##### Available data
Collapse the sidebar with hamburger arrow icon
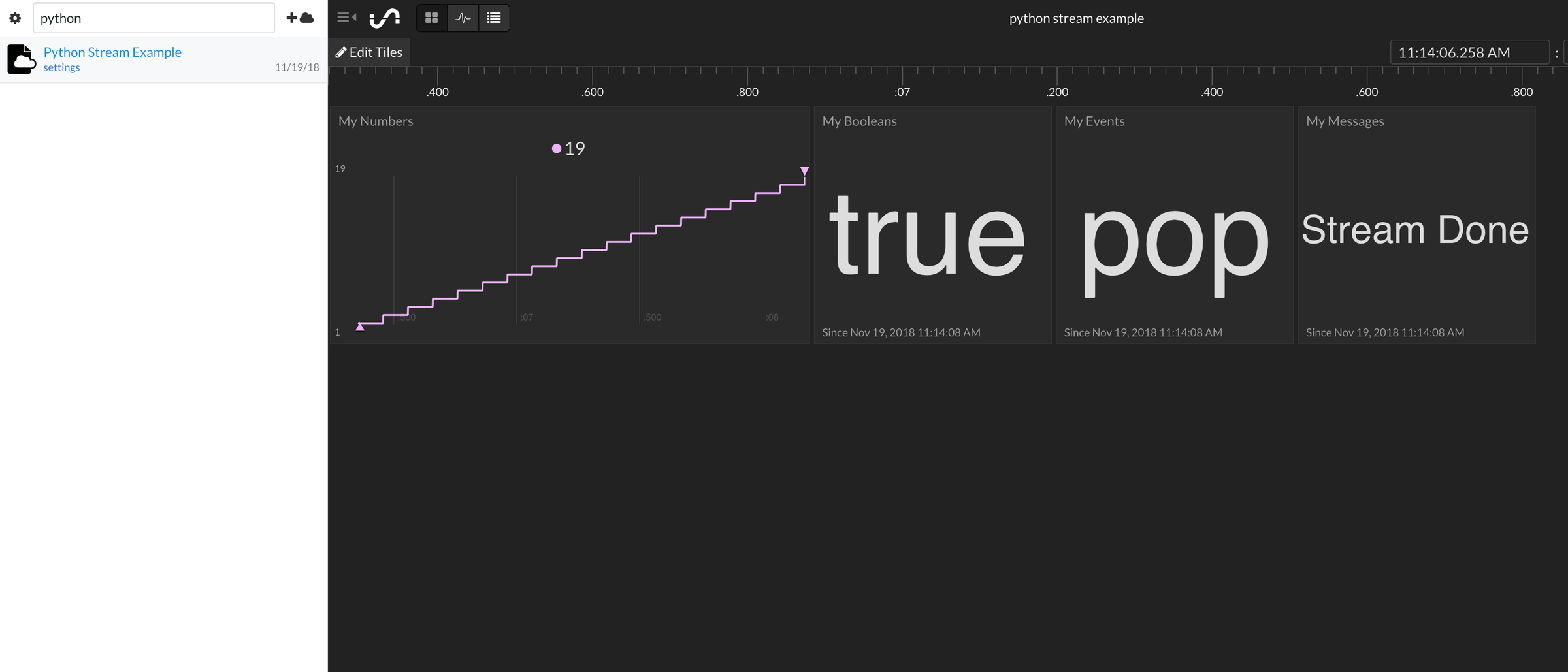346,18
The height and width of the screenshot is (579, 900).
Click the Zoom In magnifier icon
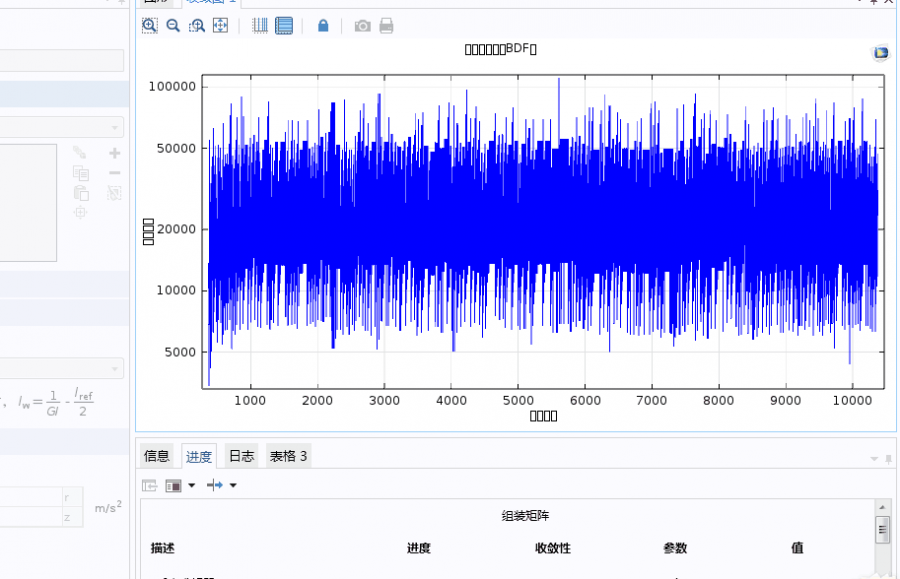(150, 26)
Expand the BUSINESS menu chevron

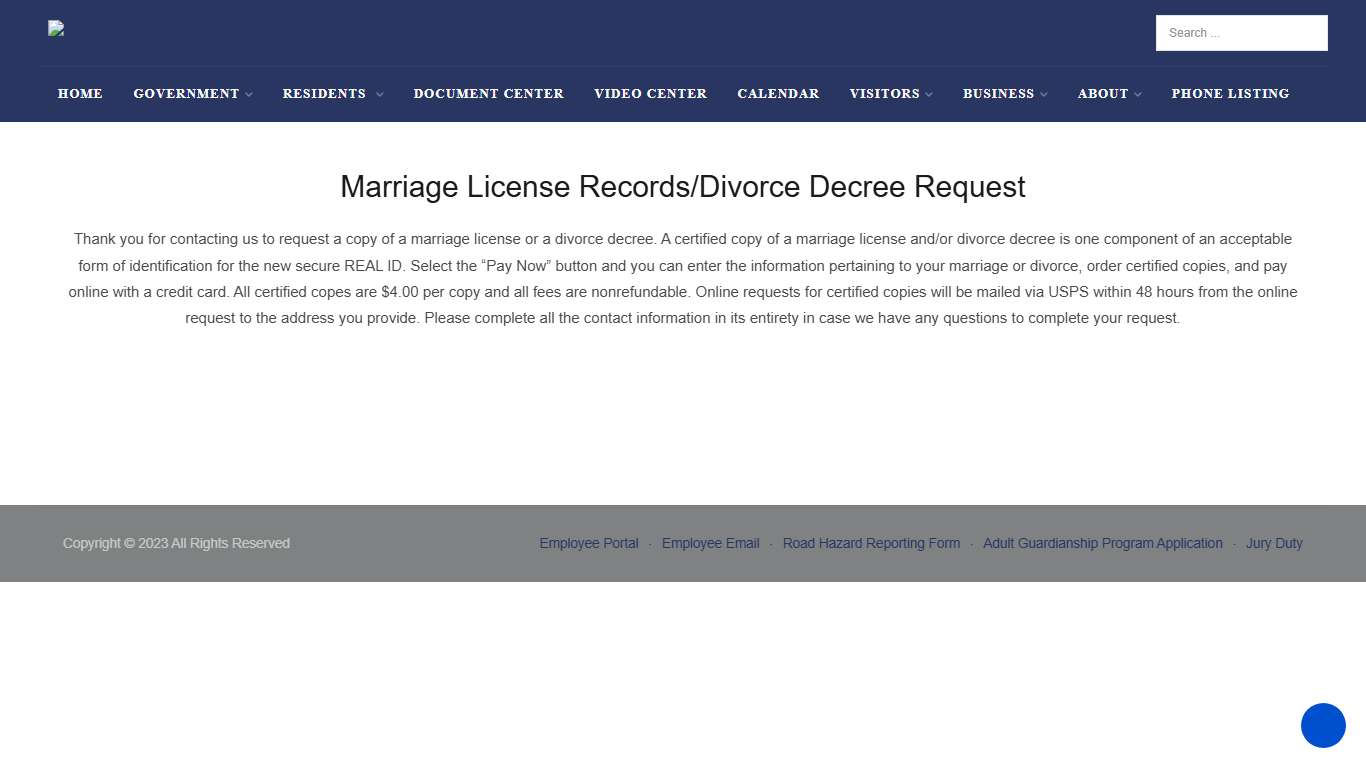(x=1043, y=94)
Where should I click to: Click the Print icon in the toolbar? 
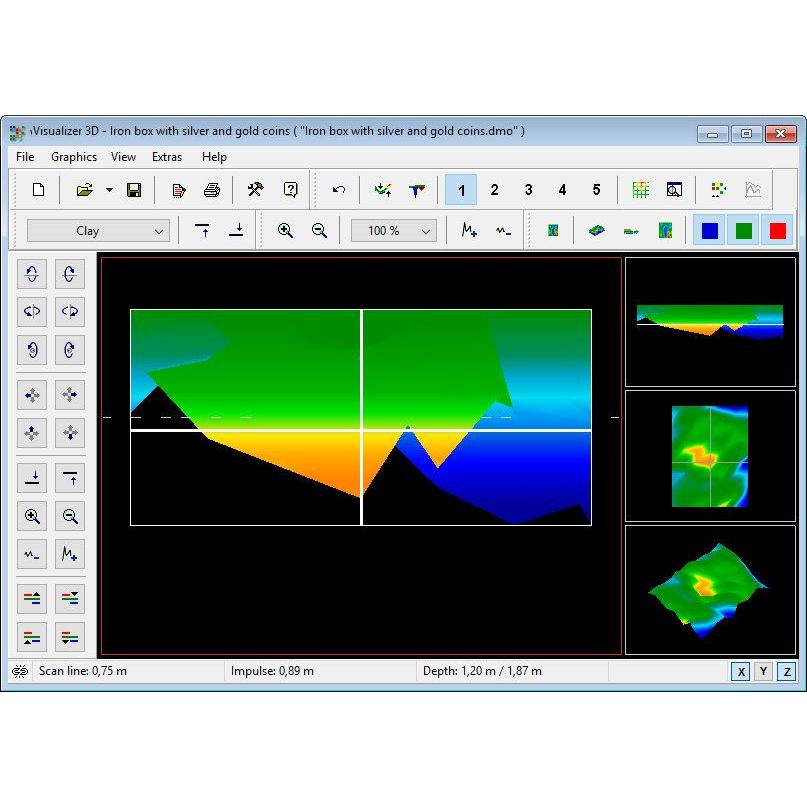point(211,190)
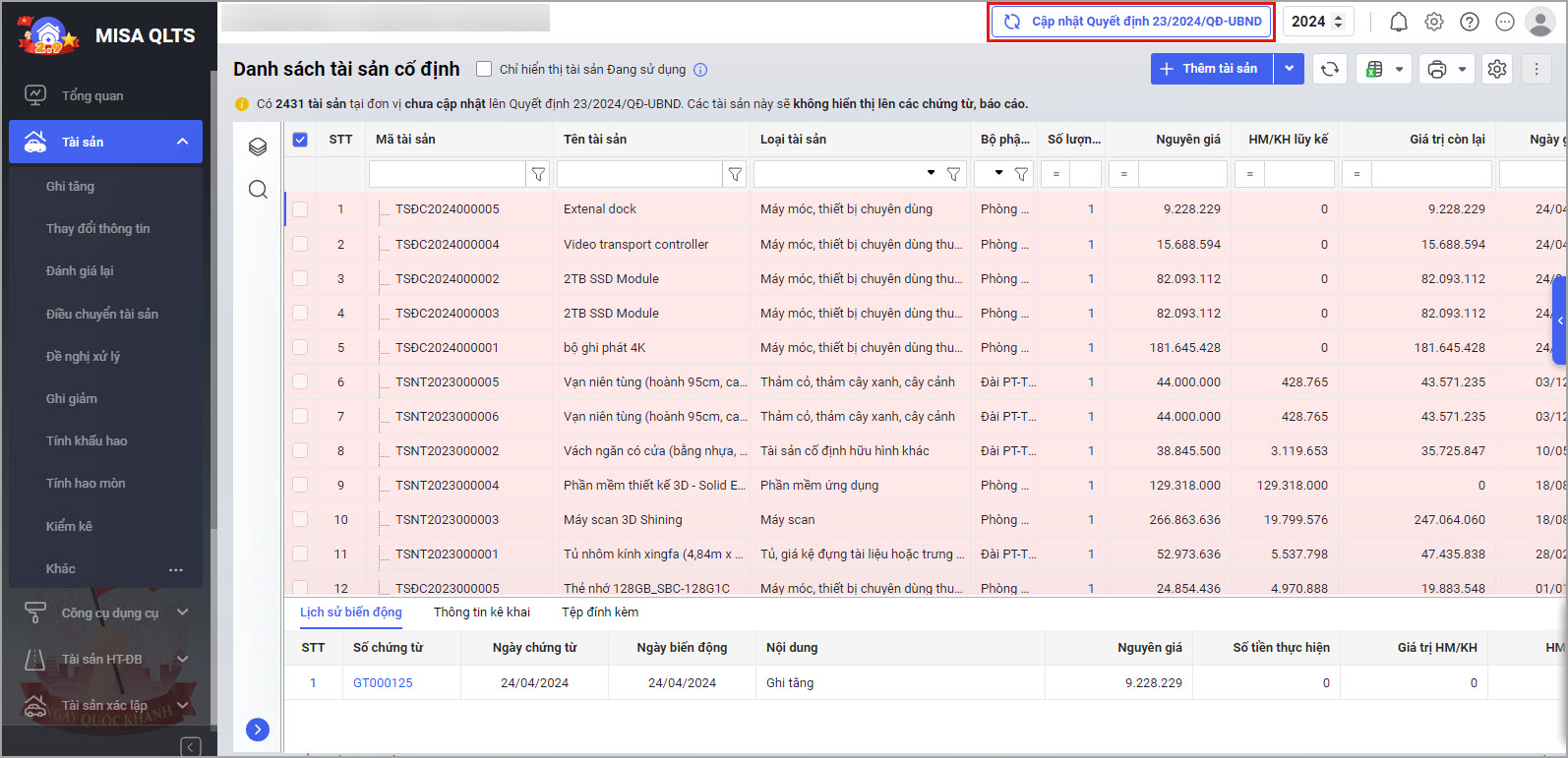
##########
> [What you have to do] The response has to be an exact copy of all the data, pictures excluded.

> [Written response]
Collapse the sidebar with hamburger arrow icon
346,18
The height and width of the screenshot is (579, 900).
Click the Zoom In magnifier icon
(150, 26)
Expand the BUSINESS menu chevron

(x=1043, y=94)
Where should I click to: Click the Print icon in the toolbar? 
point(211,190)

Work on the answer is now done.